> **WHAT IS BEING ASKED**: The expected output is every entry, repeated word for word.

> **AVAILABLE DATA**:
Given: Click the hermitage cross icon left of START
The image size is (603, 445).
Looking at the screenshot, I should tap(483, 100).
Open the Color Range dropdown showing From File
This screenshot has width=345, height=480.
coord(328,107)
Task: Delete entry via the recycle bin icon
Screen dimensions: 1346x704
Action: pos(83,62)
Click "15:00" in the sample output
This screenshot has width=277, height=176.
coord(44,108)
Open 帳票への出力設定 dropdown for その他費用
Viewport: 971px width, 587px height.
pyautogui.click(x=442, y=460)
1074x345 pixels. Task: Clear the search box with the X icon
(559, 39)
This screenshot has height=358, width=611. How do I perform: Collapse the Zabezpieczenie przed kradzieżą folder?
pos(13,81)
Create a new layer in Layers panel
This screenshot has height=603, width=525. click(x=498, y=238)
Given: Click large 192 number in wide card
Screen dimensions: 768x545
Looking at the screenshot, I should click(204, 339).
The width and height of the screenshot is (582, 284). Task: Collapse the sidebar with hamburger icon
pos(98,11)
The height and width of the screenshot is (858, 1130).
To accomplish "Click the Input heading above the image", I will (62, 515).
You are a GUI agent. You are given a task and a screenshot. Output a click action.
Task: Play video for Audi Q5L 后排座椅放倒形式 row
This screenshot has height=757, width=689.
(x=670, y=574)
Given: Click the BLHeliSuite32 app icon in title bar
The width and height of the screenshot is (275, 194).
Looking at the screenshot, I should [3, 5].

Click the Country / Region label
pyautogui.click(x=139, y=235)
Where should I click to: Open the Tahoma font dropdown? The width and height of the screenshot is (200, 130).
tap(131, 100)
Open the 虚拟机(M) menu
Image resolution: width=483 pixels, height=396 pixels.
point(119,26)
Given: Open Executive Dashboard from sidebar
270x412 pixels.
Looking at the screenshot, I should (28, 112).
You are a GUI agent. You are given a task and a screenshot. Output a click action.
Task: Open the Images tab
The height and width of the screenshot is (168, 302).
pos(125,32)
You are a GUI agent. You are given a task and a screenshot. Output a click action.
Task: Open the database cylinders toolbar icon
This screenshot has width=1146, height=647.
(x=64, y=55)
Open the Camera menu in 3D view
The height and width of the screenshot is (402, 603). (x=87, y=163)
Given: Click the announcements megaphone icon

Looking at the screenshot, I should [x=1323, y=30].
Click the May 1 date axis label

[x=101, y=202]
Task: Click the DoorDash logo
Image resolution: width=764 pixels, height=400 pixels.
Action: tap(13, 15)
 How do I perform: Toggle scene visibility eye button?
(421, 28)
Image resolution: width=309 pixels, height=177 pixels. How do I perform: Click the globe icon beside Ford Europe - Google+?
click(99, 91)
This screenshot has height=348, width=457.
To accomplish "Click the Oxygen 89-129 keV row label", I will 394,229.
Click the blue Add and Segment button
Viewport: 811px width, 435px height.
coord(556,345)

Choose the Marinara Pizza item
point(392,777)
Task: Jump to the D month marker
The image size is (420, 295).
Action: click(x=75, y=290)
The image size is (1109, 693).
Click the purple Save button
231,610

> **ANSWER SECTION**:
Given: Click the hermitage cross icon left of START
The image size is (603, 445).
Looking at the screenshot, I should tap(483, 100).
Open the Color Range dropdown showing From File
This screenshot has width=345, height=480.
coord(328,107)
Task: Delete entry via the recycle bin icon
Screen dimensions: 1346x704
Action: pos(83,62)
Click "15:00" in the sample output
This screenshot has width=277, height=176.
coord(44,108)
Open 帳票への出力設定 dropdown for その他費用
Viewport: 971px width, 587px height.
pyautogui.click(x=442, y=460)
1074x345 pixels. Task: Clear the search box with the X icon
(559, 39)
This screenshot has height=358, width=611. How do I perform: Collapse the Zabezpieczenie przed kradzieżą folder?
pos(13,81)
Create a new layer in Layers panel
This screenshot has height=603, width=525. click(x=498, y=238)
Given: Click large 192 number in wide card
Screen dimensions: 768x545
Looking at the screenshot, I should click(204, 339).
The width and height of the screenshot is (582, 284). Task: Collapse the sidebar with hamburger icon
pos(98,11)
The height and width of the screenshot is (858, 1130).
To accomplish "Click the Input heading above the image", I will (62, 515).
You are a GUI agent. You are given a task and a screenshot. Output a click action.
Task: Play video for Audi Q5L 后排座椅放倒形式 row
This screenshot has height=757, width=689.
(x=670, y=574)
Given: Click the BLHeliSuite32 app icon in title bar
The width and height of the screenshot is (275, 194).
Looking at the screenshot, I should [3, 5].

Click the Country / Region label
pyautogui.click(x=139, y=235)
Where should I click to: Open the Tahoma font dropdown? The width and height of the screenshot is (200, 130).
tap(131, 100)
Open the 虚拟机(M) menu
Image resolution: width=483 pixels, height=396 pixels.
point(119,26)
Given: Open Executive Dashboard from sidebar
270x412 pixels.
Looking at the screenshot, I should (28, 112).
You are a GUI agent. You are given a task and a screenshot. Output a click action.
Task: Open the Images tab
The height and width of the screenshot is (168, 302).
pos(125,32)
You are a GUI agent. You are given a task and a screenshot. Output a click action.
Task: Open the database cylinders toolbar icon
This screenshot has width=1146, height=647.
(x=64, y=55)
Open the Camera menu in 3D view
The height and width of the screenshot is (402, 603). (x=87, y=163)
Given: Click the announcements megaphone icon

Looking at the screenshot, I should [x=1323, y=30].
Click the May 1 date axis label

[x=101, y=202]
Task: Click the DoorDash logo
Image resolution: width=764 pixels, height=400 pixels.
Action: tap(13, 15)
 How do I perform: Toggle scene visibility eye button?
(421, 28)
Image resolution: width=309 pixels, height=177 pixels. How do I perform: Click the globe icon beside Ford Europe - Google+?
click(99, 91)
This screenshot has height=348, width=457.
To accomplish "Click the Oxygen 89-129 keV row label", I will 394,229.
Click the blue Add and Segment button
Viewport: 811px width, 435px height.
coord(556,345)

Choose the Marinara Pizza item
point(392,777)
Task: Jump to the D month marker
The image size is (420, 295).
Action: click(x=75, y=290)
The image size is (1109, 693).
Click the purple Save button
231,610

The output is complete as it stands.